Berulangkali ia teriakkan kalimat itu sambil kakinya terus melangkah  menapaki jalanan kompleks yang beberapa rumahnya tertutup rapat dengan tulisan "Isoman" di depannya. Ada juga gang yang ditutup karena banyak dari warganya yang terpapar virus itu.

Matahari tepat dipuncaknya, ketika sayup-sayup suara azan terdengar dari tempatnya berdiri. Ia berhenti sejenak, berteduh, dan meletakkan dagangannya yang beratnya tak banyak berkurang. Ia pandangi jajanan pasar buatannya yang sudah tak hangat lagi, ia menghela napas. Matanya nanar melihat dagangannya yang hanya berkurang beberapa. Sejenak ia memikirkan anak-anaknya dan harapannya beserta mendiang suaminya ketika memutuskan untuk membangun rumah tangga.

"Dek, nanti pengen punya anak laki-laki atau perempuan?"

"Terserah Yang Kuasa saja, Mas. Yang penting sehat."

"Mas pengen anak-anak kita menjadi anak-anak sukses kelak, mas akan berusaha keras menyekolahkan anak-anak kita sampai sarjana!" kata laki-laki itu dengan senyum dan pandangan mata ke depan penuh harapan.

"Aamiin, Mas. Nggak apa-apa kalau nanti kita hidup sederhana dan adek harus ikut bekerja, yang penting anak-anak kita bisa sekolah," kata perempuan di sebelahnya sembari menggenggam tangannya.

"Adek nggak usah bekerja, biar mas aja yang bekerja, adek di rumah saja mengurus anak-anak."

Perempuan itu tersenyum sambil menganggukkan kepalanya, tergambar kebahagiaan dari sorot matanya.

Dan sorot mata itu kini berubah, sorot mata penuh kesedihan dan rasa bersalah, karena harapan separuh hantinya belum bisa ia perjuangkan. Tak terasa butiran bening mulai keluar dari kelopak matanya bersamaan dengan cucuran keringat yang daritadi membasahi dahinya.

"Buuuk, aku laper." Tiba-tiba terdengar rengekan dari belakang. Perempuan itu menoleh, dilihatnya seorang perempuan dengan baju lusuh sedang menggandeng anak perempuan yang merengek sambil sambil memegang perutnya sedang tangan yang satunya lagi sebuah tongkat ia pegang yag ia gunakan untuk membantunya menapaki jalan yang hanya terlihat gelap di matanya.
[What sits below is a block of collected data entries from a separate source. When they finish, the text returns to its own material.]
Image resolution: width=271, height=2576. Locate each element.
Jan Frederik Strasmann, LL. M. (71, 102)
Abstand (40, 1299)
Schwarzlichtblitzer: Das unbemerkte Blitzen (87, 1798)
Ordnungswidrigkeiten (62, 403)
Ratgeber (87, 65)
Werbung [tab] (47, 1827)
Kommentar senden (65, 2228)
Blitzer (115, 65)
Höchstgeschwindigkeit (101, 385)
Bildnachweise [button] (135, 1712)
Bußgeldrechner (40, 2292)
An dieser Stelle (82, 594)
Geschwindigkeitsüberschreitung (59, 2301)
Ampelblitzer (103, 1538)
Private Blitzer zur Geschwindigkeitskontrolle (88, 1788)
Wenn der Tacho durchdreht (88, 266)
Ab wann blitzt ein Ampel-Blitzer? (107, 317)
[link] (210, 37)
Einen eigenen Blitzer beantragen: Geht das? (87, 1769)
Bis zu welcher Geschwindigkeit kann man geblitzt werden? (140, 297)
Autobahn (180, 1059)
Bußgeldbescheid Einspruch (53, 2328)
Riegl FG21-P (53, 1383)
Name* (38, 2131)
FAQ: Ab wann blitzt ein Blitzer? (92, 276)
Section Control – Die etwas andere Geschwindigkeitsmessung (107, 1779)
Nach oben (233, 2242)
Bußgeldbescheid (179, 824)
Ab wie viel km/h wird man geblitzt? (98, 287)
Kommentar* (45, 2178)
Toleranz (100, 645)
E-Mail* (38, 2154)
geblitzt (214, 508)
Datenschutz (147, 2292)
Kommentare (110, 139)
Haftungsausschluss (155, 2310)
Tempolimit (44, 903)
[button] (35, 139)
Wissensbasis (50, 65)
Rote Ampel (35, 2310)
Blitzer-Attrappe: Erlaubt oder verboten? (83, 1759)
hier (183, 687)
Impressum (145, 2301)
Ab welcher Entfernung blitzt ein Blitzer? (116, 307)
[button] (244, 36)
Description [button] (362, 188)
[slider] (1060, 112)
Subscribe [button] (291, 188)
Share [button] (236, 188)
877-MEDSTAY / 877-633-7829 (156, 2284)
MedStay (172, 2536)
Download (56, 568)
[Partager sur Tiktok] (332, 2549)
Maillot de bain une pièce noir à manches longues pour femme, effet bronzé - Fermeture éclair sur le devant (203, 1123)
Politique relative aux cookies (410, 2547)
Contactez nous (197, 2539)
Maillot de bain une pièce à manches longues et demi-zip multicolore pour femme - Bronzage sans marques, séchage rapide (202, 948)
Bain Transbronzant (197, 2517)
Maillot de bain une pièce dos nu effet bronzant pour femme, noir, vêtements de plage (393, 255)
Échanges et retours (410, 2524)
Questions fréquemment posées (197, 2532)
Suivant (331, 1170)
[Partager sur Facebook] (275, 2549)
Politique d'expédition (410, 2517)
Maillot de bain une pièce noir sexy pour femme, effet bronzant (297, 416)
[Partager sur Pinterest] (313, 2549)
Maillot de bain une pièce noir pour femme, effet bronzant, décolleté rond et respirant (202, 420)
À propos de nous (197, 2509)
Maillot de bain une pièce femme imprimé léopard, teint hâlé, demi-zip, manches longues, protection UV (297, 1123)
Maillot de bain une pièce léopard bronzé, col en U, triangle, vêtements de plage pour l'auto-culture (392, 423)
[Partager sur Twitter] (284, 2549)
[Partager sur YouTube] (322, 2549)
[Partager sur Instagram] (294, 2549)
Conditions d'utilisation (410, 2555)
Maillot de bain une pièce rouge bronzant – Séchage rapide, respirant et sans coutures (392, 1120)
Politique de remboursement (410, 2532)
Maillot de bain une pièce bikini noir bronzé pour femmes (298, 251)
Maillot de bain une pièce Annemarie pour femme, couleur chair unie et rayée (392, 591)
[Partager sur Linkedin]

"Iya, Nak. Tunggu bapakmu pulang ya, nanti dibawakan makanan." Kata perempuan itu.

Perempuan itupun mendekati ibu dan anak itu, perlahan ditanyainya ibu itu dengan halus.

"Permisi, Bu. Mohon maaf kalau boleh saya tahu, bapaknya anak-anak ini kemana ya, Bu?"

Ibu itu terdiam sejenak, sedangkan sang anak semakin keras rengekannya. Kemudian ibu itupun menunduk dan mulai berbicara.

"Bapaknya kecelakaan, Mbak, sudah tiada. Tapi bagaimana lagi, saya sudah tidak punya uang, dan kondisi saya seperti ini."

Perempuan itu tersentak, Ternyata ada yang nasibnya lebih kurang beruntung daripada dirinya.

"Lalu, ibu tinggal dimana?" tanya perempuan itu kemudian.

"Dimana-mana, mbak. Kadang di emperan toko, kadang di bangku taman." Jawab ibu itu dengan senyum kecut.

Perempuan itu diam sejenak, sedangkan anak perempuan itu semakin bertambah kencang rengekannya membuat ibu itu berusaha keras untuk menenangkannya. Sesaat kemudian, ibu itu berjalan menuju tempat ia meletakkan dagangannya, diambilnya sebuah kantong plastik dan dimasukkannya beberapa jajanan pasar ke dalam kantong plastik itu, kemudian ia kembali menuju ibu itu dan menyerahkan kantong plastik itu.

"Terima kasih banyak, Mbak," kata ibu itu sembari menerima kantong plastik dari perempuan itu.

Perempuan itu tersenyum, kemudian terdiam sejenak.

"Bu, kalau besok-besok ibu butuh makanan lagi, ibu duduk di bangku ini saja, inshaAllah saya setiap hari lewat sini."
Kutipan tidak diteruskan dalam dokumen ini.